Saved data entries
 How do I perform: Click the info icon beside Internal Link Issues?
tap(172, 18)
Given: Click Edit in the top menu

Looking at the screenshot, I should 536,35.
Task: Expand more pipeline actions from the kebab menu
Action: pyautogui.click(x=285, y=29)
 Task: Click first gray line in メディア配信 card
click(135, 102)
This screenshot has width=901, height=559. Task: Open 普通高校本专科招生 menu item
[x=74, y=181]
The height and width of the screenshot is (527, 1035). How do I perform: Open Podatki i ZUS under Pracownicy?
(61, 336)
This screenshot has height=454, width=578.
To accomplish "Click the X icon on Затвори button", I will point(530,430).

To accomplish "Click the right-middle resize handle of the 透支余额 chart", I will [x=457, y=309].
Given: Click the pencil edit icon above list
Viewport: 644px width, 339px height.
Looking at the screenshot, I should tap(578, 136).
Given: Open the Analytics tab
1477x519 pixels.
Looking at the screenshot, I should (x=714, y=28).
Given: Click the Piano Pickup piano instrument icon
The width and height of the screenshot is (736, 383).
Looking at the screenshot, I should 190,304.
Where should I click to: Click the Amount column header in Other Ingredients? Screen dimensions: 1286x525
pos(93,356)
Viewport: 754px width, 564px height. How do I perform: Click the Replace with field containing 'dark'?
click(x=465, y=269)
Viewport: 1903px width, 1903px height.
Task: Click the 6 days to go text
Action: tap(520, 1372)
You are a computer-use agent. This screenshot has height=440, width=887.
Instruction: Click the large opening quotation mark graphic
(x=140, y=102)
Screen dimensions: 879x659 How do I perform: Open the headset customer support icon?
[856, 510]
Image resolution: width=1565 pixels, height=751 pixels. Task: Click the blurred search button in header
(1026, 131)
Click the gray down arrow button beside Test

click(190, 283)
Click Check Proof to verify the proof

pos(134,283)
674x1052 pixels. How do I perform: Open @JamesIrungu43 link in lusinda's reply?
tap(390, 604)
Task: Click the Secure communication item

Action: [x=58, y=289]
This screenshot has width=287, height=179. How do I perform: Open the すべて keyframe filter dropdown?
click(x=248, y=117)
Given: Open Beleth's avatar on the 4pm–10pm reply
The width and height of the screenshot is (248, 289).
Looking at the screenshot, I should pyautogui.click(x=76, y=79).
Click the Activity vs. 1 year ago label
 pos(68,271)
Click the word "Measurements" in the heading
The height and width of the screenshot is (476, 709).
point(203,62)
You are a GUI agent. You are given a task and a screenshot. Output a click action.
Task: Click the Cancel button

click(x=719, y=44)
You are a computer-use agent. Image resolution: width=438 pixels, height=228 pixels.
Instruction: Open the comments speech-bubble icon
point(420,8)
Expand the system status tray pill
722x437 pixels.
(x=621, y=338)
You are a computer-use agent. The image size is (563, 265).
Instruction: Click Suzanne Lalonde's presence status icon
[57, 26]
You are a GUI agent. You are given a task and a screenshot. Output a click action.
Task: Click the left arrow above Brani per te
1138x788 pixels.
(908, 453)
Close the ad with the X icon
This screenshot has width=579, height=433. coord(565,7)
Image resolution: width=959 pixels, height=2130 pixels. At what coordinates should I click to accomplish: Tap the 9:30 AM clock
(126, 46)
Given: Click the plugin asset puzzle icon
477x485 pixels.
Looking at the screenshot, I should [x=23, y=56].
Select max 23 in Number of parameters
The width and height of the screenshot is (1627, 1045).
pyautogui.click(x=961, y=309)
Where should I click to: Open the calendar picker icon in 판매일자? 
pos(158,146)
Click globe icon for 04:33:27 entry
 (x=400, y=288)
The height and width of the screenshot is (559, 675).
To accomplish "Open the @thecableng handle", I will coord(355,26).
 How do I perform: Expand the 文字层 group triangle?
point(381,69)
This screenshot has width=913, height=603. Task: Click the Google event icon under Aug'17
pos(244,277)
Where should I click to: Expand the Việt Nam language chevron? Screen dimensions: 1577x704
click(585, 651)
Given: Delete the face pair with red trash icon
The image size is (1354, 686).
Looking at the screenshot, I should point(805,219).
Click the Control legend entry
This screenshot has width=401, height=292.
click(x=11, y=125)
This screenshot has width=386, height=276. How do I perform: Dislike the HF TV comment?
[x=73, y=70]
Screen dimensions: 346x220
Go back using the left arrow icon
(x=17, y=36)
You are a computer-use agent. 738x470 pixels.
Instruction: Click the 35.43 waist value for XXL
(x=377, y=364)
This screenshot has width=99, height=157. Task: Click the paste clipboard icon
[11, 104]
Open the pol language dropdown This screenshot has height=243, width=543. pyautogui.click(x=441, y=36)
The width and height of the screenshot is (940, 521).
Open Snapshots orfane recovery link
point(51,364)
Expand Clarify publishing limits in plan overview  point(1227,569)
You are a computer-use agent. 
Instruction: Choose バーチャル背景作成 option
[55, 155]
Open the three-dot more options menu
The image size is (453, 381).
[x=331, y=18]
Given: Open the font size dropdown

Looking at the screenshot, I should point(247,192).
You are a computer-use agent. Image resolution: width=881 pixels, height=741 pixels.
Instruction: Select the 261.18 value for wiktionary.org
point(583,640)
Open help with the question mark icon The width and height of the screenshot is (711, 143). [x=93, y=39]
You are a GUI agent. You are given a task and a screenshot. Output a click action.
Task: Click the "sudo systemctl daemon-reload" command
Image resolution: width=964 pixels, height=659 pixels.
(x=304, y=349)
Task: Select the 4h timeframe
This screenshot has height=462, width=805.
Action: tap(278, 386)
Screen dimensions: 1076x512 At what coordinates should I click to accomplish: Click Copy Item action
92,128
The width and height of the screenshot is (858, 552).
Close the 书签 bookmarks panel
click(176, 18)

--- EXERCISE PROMPT ---
Using the records above, copy word for word the line with "Screen dimensions: 346x220", the line with "You are a computer-use agent. Image resolution: width=881", and every line between them.

--- SOLUTION FOR THIS EXERCISE ---
Screen dimensions: 346x220
Go back using the left arrow icon
(x=17, y=36)
You are a computer-use agent. 738x470 pixels.
Instruction: Click the 35.43 waist value for XXL
(x=377, y=364)
This screenshot has width=99, height=157. Task: Click the paste clipboard icon
[11, 104]
Open the pol language dropdown This screenshot has height=243, width=543. pyautogui.click(x=441, y=36)
The width and height of the screenshot is (940, 521).
Open Snapshots orfane recovery link
point(51,364)
Expand Clarify publishing limits in plan overview  point(1227,569)
You are a computer-use agent. 
Instruction: Choose バーチャル背景作成 option
[55, 155]
Open the three-dot more options menu
The image size is (453, 381).
[x=331, y=18]
Given: Open the font size dropdown

Looking at the screenshot, I should point(247,192).
You are a computer-use agent. Image resolution: width=881 pixels, height=741 pixels.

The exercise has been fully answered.